This stage is called Layout, or Reflow when it runs again after changes.


What happens here

  1. The browser builds a Layout Tree (also called a Frame Tree in Gecko).
    An in-memory structure derived from the DOM + computed styles, but filtered down to only visible, renderable elements.
    • Nodes with display: none; are excluded entirely.
    • Nodes with visibility: hidden; are included (they occupy space, but are not painted).
    • Pseudo-elements (::before, ::after) also appear here, even though they don’t exist in the DOM.
  2. Each node in the tree gets precise geometry from the box model: its position, width, height, padding, borders, margins, line breaks, etc.
  3. Inline text is measured and split into line boxes.
  4. Relative values (%, em, vh, …) are resolved against parent geometry or viewport.

Example:

<div class="box">
  Hello
</div>
.box {
  width: 50%;
  padding: 1rem;
  margin-left: 100px;
}

Assuming parent has a content width of 400 px, the Layout Tree entry, conceptually, looks like:

DIV.box
  x: 100px
  y: 0px
  width: 200px
  height: 20px
  padding: 16px

The browser now knows exactly where that box and its content should sit on the page.


Why “Reflow”?

Because this isn’t a one-time step.
Any change that affects geometry: resizing the window, adding/removing elements, or updating certain styles, can force the browser to run layout again.


Why this stage can be expensive

Layout depends heavily on relationships between elements.
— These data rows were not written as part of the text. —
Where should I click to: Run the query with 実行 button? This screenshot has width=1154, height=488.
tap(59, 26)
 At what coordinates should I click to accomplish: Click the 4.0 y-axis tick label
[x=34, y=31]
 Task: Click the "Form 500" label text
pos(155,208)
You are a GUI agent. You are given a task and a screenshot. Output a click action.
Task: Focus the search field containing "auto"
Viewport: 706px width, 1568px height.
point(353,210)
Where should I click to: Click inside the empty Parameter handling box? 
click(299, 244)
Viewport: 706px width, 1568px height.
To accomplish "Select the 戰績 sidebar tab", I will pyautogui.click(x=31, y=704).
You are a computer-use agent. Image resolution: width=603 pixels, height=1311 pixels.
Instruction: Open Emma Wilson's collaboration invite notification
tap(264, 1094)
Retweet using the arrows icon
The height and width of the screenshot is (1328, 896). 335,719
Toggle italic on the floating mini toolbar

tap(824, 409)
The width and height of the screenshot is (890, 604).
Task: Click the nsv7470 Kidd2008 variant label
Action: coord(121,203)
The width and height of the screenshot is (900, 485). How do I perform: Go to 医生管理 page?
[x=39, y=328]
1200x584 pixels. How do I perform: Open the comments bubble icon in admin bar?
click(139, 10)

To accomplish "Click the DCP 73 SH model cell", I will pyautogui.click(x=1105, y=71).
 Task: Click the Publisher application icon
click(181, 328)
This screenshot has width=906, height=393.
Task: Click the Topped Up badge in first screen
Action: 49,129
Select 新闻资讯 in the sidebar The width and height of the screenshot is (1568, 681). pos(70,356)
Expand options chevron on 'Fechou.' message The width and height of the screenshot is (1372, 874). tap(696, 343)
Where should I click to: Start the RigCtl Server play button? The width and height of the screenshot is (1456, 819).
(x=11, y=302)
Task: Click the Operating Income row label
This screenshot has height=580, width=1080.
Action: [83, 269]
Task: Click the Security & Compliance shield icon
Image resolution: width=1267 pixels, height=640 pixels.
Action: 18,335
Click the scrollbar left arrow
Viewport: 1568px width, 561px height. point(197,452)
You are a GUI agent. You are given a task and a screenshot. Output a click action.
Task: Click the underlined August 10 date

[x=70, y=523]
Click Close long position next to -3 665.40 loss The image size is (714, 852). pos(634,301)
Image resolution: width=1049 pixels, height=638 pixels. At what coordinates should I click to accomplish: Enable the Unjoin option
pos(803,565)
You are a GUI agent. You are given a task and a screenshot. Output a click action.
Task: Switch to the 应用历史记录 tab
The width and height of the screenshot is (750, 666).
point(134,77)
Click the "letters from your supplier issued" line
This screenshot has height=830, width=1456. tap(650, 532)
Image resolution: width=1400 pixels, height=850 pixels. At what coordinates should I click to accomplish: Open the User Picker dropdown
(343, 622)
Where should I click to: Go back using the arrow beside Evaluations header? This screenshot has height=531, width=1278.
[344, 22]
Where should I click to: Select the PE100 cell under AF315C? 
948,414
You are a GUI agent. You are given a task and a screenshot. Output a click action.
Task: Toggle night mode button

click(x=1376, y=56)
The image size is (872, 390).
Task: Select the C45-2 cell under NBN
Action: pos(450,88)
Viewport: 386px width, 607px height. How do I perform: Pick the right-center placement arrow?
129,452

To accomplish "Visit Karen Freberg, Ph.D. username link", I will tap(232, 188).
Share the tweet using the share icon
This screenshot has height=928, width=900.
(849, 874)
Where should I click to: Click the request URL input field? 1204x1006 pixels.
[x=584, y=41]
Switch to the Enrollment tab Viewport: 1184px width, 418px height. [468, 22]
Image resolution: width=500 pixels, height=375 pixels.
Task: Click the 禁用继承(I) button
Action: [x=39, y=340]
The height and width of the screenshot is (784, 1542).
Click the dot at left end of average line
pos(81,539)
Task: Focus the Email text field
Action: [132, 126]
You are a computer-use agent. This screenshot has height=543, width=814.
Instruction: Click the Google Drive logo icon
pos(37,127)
A small change in one place (like flexbox alignment or table sizing) can ripple outward, requiring recalculations for siblings, children, or even the entire document.

DOM APIs like getBoundingClientRect() or offsetWidth can also force synchronous layout: the browser pauses JavaScript, updates the layout tree, and only then returns the result.
This is sometimes called layout thrashing when it happens repeatedly in animations or loops.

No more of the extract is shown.